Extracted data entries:
=== Begin Enclosure ===

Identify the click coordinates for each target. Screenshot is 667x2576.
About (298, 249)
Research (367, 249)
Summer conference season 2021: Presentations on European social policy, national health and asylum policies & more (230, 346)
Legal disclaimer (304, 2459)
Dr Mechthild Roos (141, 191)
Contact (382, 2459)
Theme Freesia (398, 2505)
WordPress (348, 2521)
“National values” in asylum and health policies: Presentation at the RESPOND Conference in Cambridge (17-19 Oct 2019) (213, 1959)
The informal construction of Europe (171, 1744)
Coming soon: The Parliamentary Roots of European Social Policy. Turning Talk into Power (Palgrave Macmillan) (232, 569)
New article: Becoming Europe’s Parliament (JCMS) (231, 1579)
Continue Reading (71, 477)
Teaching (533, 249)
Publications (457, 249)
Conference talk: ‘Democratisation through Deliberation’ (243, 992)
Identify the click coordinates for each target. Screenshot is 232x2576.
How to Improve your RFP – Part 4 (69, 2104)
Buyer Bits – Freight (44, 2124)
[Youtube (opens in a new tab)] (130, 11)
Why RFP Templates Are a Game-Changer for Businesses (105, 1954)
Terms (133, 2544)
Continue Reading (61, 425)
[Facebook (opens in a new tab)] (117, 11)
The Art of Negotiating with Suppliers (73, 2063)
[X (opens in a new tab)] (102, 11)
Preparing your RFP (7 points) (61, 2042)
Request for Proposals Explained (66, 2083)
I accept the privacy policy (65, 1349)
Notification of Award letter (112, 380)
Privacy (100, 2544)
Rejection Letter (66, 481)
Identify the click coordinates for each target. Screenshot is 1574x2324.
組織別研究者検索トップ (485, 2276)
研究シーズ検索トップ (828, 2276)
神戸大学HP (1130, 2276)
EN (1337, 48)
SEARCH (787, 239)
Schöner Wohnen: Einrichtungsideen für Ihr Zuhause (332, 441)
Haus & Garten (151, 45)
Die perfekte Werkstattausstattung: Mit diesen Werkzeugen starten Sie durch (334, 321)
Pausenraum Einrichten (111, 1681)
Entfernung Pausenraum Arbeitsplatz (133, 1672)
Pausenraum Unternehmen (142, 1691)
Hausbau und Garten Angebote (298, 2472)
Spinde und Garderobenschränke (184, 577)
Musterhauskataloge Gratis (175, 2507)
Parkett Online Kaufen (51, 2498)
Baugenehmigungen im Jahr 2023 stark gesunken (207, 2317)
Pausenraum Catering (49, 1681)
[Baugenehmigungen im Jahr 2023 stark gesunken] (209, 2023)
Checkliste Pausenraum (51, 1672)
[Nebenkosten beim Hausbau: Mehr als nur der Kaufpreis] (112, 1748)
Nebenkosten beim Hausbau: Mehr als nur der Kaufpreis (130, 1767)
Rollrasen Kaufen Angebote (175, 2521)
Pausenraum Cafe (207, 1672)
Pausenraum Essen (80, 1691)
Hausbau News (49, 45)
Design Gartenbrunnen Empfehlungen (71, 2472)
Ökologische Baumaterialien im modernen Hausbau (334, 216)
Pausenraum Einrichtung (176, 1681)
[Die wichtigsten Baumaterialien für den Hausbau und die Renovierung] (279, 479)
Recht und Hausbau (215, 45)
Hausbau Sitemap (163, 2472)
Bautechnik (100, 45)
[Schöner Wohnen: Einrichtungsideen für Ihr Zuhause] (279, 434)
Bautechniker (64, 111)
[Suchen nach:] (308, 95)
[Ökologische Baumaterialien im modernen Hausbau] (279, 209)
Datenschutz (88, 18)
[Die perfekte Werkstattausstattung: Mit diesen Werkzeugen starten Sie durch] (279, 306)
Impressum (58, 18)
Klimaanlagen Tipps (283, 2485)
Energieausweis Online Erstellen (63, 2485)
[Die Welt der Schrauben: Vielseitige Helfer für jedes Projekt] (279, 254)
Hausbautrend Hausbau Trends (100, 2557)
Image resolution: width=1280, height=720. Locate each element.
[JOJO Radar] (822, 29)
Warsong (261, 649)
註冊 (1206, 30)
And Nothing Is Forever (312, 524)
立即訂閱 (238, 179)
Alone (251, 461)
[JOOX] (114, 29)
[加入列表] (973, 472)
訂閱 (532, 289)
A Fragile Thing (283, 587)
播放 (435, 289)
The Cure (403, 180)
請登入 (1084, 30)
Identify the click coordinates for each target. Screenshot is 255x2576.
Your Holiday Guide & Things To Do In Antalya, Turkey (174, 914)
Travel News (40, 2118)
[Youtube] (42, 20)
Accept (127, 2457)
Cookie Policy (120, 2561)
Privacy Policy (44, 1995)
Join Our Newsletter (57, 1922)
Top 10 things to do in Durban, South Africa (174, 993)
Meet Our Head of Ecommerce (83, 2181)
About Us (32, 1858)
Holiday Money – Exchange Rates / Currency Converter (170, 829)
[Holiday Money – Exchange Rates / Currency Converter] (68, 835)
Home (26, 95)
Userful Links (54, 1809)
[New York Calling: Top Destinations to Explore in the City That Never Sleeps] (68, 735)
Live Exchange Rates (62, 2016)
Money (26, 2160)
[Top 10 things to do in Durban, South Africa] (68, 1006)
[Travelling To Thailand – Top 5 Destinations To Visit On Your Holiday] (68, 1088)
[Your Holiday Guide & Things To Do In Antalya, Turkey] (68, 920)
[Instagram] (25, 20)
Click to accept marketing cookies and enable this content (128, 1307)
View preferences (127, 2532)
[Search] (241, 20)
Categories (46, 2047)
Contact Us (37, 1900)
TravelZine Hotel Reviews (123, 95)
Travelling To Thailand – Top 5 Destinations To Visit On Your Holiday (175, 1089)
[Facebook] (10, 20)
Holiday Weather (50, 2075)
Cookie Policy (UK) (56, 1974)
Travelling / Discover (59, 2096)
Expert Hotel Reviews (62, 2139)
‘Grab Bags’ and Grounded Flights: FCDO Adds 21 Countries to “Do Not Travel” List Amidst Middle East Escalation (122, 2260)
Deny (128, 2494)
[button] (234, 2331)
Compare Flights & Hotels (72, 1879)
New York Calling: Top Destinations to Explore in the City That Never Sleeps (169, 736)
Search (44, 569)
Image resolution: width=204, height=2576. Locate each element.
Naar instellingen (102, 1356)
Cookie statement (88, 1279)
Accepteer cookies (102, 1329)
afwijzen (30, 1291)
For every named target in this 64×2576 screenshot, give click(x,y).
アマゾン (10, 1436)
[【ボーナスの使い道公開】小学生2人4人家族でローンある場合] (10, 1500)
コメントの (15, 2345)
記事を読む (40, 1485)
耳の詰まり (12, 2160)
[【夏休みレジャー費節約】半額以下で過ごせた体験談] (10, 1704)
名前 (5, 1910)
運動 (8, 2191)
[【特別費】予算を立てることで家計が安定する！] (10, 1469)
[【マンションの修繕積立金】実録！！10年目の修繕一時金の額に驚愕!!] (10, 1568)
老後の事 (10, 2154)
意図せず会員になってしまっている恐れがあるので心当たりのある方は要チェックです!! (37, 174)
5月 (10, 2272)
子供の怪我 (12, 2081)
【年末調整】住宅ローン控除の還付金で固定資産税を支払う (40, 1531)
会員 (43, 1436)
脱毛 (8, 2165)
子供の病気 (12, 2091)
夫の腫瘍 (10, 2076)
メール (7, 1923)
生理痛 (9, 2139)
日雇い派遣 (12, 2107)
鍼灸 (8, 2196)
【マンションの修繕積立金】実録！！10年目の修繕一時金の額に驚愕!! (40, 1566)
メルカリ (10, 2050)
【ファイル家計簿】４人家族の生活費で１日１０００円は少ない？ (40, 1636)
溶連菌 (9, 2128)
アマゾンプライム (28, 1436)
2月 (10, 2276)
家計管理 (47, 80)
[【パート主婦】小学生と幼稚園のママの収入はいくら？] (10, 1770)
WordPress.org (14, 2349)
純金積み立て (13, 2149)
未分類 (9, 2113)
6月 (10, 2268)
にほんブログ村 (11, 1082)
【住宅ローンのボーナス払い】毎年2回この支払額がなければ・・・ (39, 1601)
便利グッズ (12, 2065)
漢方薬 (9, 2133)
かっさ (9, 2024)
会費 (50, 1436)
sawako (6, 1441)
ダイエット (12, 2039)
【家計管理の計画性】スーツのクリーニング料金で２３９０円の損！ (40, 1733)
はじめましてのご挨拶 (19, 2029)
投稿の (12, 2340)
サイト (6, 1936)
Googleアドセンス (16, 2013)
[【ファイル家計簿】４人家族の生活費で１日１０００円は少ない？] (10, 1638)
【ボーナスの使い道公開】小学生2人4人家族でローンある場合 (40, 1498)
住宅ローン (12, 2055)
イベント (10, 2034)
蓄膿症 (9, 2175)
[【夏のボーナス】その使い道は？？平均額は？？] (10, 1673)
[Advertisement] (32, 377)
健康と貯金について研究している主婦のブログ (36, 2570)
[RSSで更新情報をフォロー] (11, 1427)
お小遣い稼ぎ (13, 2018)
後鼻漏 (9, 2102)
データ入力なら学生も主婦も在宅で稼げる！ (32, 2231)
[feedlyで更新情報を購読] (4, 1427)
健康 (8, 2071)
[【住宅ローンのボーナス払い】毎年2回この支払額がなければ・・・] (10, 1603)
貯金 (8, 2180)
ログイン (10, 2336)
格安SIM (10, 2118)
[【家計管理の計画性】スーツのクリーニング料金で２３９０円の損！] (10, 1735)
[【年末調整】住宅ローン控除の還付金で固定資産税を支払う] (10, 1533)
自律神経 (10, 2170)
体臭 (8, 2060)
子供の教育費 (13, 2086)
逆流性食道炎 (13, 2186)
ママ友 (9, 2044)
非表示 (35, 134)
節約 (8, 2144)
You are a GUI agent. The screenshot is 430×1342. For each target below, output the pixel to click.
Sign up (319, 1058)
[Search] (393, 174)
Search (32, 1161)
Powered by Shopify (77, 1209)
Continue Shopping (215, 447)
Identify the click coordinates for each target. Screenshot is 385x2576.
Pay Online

=== End Enclosure ===

PROBLEM DETAILS
Of the entries above, transcribe exactly those lines that fall between the line containing "Escalation (122, 2260)" and the line containing "溶連菌 (9, 2128)", together with those two lines.

TASK ANSWER
‘Grab Bags’ and Grounded Flights: FCDO Adds 21 Countries to “Do Not Travel” List Amidst Middle East Escalation (122, 2260)
Deny (128, 2494)
[button] (234, 2331)
Compare Flights & Hotels (72, 1879)
New York Calling: Top Destinations to Explore in the City That Never Sleeps (169, 736)
Search (44, 569)
Image resolution: width=204, height=2576. Locate each element.
Naar instellingen (102, 1356)
Cookie statement (88, 1279)
Accepteer cookies (102, 1329)
afwijzen (30, 1291)
For every named target in this 64×2576 screenshot, give click(x,y).
アマゾン (10, 1436)
[【ボーナスの使い道公開】小学生2人4人家族でローンある場合] (10, 1500)
コメントの (15, 2345)
記事を読む (40, 1485)
耳の詰まり (12, 2160)
[【夏休みレジャー費節約】半額以下で過ごせた体験談] (10, 1704)
名前 (5, 1910)
運動 (8, 2191)
[【特別費】予算を立てることで家計が安定する！] (10, 1469)
[【マンションの修繕積立金】実録！！10年目の修繕一時金の額に驚愕!!] (10, 1568)
老後の事 (10, 2154)
意図せず会員になってしまっている恐れがあるので心当たりのある方は要チェックです!! (37, 174)
5月 (10, 2272)
子供の怪我 (12, 2081)
【年末調整】住宅ローン控除の還付金で固定資産税を支払う (40, 1531)
会員 (43, 1436)
脱毛 (8, 2165)
子供の病気 (12, 2091)
夫の腫瘍 (10, 2076)
メール (7, 1923)
生理痛 (9, 2139)
日雇い派遣 (12, 2107)
鍼灸 (8, 2196)
【マンションの修繕積立金】実録！！10年目の修繕一時金の額に驚愕!! (40, 1566)
メルカリ (10, 2050)
【ファイル家計簿】４人家族の生活費で１日１０００円は少ない？ (40, 1636)
溶連菌 (9, 2128)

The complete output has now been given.